A Failure to Disseminate Transformative Science — HIV Treatment as Prevention, 10 Years On

By  Dr. Jacob Bor  Dr Dorina Onoya   Bruce Richman and Kenneth H. Mayer  |  | 

HPTN 052 altered scientific discourse and HIV policy. But has it changed minds? The global scale-up of HIV treatment is one of the greatpublic health success stories of the 21st century. Millions of people with HIV are living longer and healthier lives because of the substantial resources that have been deployed to increase access to medication. Despite widespread awareness of treatment’s therapeutic benefits, however, recent research revealed large global disparities in knowledge about the efficacy of treatment as prevention (TasP).2 Knowledge of TasP is particularly limited in subSaharan Africa, which is home to two thirds of all people with HIV. The science supporting TasP has not been widely disseminated, despite growing evidence that sharing this information has clinical and public health benefits.

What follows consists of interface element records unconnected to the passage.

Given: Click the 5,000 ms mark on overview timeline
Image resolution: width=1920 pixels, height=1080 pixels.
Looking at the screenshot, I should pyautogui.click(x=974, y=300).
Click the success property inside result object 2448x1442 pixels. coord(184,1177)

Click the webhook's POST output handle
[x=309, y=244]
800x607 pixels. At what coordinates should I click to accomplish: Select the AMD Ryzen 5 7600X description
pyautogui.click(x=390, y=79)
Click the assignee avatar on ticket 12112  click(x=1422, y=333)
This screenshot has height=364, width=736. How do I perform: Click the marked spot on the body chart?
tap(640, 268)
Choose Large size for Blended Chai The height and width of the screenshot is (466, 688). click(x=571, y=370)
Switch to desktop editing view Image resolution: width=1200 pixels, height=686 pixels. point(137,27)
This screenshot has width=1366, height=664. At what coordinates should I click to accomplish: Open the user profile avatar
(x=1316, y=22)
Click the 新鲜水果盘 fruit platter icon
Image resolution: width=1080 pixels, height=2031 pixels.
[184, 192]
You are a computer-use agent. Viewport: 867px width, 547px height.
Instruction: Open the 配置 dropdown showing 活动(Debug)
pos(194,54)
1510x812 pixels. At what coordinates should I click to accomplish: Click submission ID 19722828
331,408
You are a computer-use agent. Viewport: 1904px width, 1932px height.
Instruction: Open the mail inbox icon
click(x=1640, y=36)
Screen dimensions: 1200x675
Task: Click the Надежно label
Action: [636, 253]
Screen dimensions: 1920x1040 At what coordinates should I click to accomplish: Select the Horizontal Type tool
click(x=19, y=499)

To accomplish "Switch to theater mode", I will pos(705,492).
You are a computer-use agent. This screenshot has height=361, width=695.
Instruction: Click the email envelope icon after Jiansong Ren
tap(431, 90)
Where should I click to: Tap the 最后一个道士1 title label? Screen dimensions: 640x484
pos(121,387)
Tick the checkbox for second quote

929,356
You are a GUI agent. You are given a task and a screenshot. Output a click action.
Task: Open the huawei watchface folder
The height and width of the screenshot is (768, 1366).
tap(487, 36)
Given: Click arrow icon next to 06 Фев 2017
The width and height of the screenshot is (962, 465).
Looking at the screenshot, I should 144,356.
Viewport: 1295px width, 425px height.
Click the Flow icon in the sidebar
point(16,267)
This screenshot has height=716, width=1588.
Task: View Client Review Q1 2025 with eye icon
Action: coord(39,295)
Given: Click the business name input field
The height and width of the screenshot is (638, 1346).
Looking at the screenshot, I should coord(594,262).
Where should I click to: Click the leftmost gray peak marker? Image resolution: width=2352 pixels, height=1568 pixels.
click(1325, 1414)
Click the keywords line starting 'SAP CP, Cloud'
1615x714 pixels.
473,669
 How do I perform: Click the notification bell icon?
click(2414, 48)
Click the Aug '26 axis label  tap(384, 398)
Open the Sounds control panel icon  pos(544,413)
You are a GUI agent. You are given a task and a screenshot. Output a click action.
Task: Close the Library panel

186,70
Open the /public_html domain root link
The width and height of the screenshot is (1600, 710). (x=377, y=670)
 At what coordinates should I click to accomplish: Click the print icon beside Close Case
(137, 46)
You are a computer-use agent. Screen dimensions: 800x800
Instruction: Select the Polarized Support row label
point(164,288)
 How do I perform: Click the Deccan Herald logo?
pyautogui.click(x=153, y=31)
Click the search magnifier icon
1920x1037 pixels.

In HPTN 052, investigators randomly assigned people with HIV in serostatus-discordant couples to immediate or deferred antiretroviral therapy (ART) and compared HIV incidence among the originally HIV-negative partners. The results, published in August 2011, demonstrated what many clinicians and scientists had long suspected: that HIV treatment leading to viral suppression is highly effective in preventing HIV transmission.